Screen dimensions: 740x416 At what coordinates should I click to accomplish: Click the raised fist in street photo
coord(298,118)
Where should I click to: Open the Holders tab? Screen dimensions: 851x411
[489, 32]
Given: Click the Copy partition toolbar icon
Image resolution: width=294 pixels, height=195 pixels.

...

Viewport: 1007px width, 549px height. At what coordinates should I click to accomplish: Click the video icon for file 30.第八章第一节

▶ **THE EXERCISE**:
Write out the lines of the records word for word, starting at the line that contains "Screen dimensions: 740x416" and stopping after the line that contains "Image resolution: width=294".

▶ **ANSWER TO THE PROBLEM**:
Screen dimensions: 740x416 At what coordinates should I click to accomplish: Click the raised fist in street photo
coord(298,118)
Where should I click to: Open the Holders tab? Screen dimensions: 851x411
[489, 32]
Given: Click the Copy partition toolbar icon
Image resolution: width=294 pixels, height=195 pixels.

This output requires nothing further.